2 de Maio
Permanecer aqui tem um propósito
Não rogo que os tires do mundo, mas que os guardes do Maligno.
Jesus não reza pela nossa morte, mas pela nossa permanência. Quando lemos "Não rogo que os tires do mundo, mas que os guardes do Maligno", descobrimos algo profundo sobre como Cristo nos vê. Enquanto aguardamos o lar eterno com ele, temos uma missão aqui.

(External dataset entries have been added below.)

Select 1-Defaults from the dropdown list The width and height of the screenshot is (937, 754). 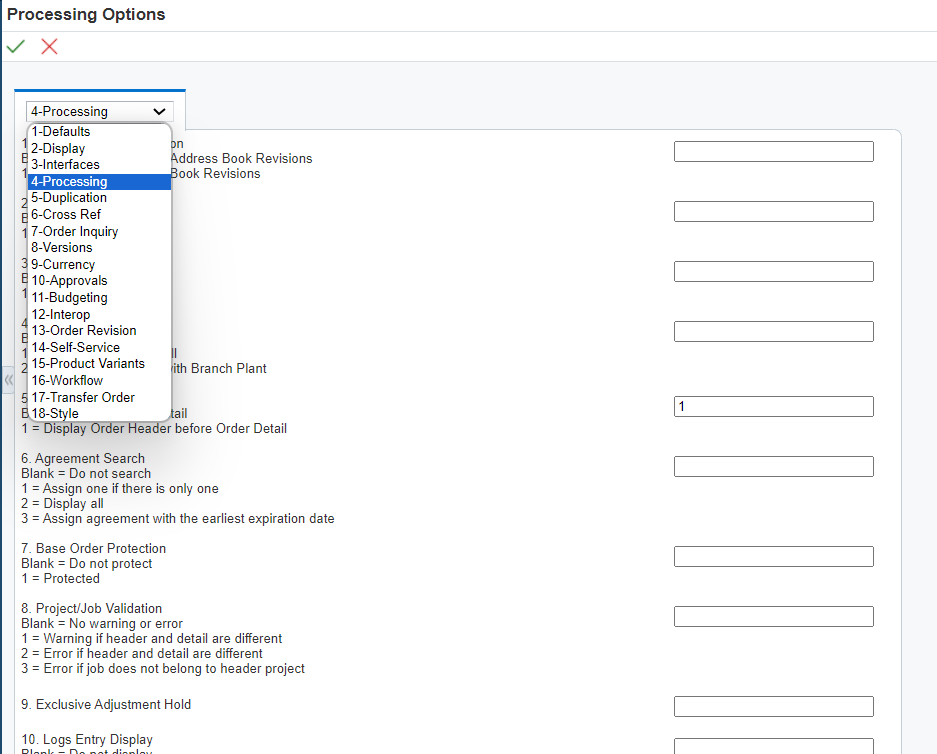click(x=61, y=131)
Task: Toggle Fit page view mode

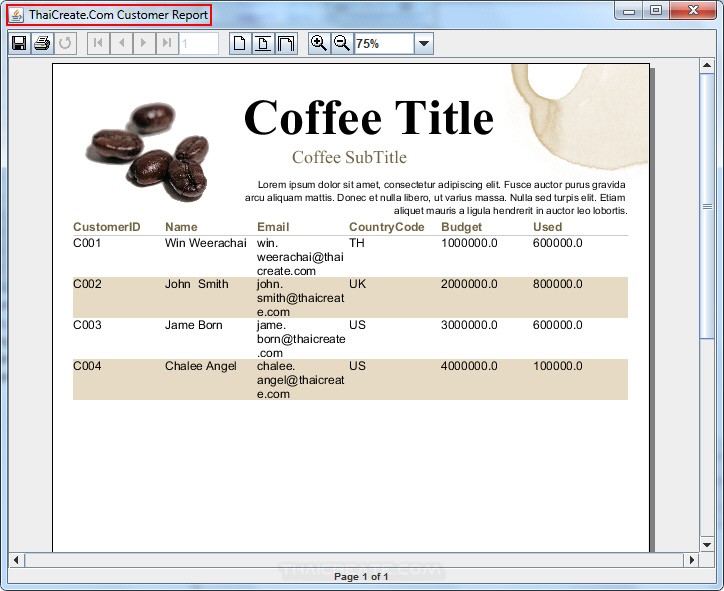Action: 262,43
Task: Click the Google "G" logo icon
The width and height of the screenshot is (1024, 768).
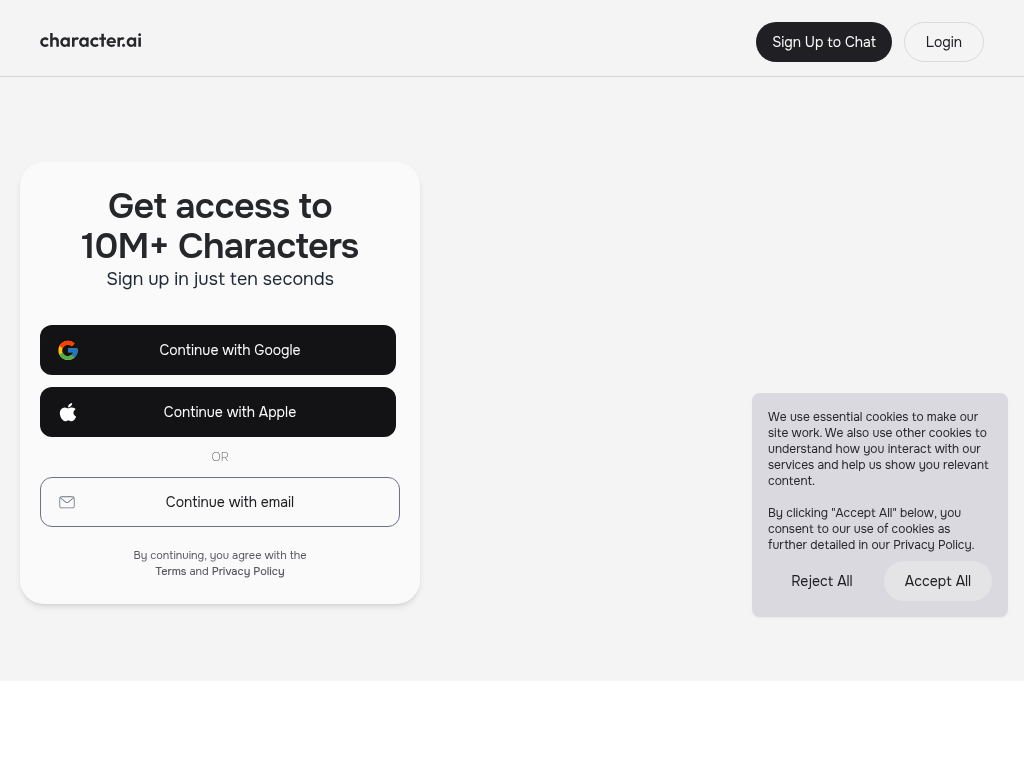Action: 68,351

É natural sentir cansaço diante das dificuldades e desejar partir. Quantas vezes, pressionados pelo sofrimento, pedimos a Deus para nos levar? Mas note a diferença: o desejo legítimo de estar com Cristo é diferente do desejo egoísta de escapar do problema. Quando nos machucam as circunstâncias, tendemos a confundir "quero estar com Jesus" com "quero sair dessa situação". Se de verdade tivéssemos fome pelo Senhor, esse anseio seria constante, não apenas nos momentos de tribulação.
Spurgeon nos mostra que Cristo nos deixa aqui propositalmente. Não porque não nos ame ou não deseje nossa companhia, mas porque ainda há trabalho. Somos como o trigo que necessita de tempo para amadurecer completamente antes da colheita. Nossa vida continua sendo necessária para outros—nosso exemplo, nossa fé testada, nosso testemunho valem mais do que um repouso antecipado. O chamado cristão não é escapar do mundo, mas glorificar a Deus enquanto permanecemos nele, mesmo em meio ao cansaço e à luta. Deixemos que Ele determine quando é suficiente. Enquanto isso, que nossa presença aqui seja um reflexo do amor de Cristo.
Oração
Senhor, confesso que há dias em que desejo partir, fugir das minhas dificuldades. Ajuda-me a distinguir entre o legítimo anseio por Ti e o desejo egoísta de evitar o sofrimento. Concede-me graça para permanecer aqui, vivendo de forma que Te glorifique, mesmo quando tudo parece pesado. Que minha vida seja útil para outros e que eu aguarde Teu tempo perfeito com confiança. Amém.
Adaptado de C. H. Spurgeon, "Morning and Evening" (1865, domínio público), modernizado para leitura contemporânea.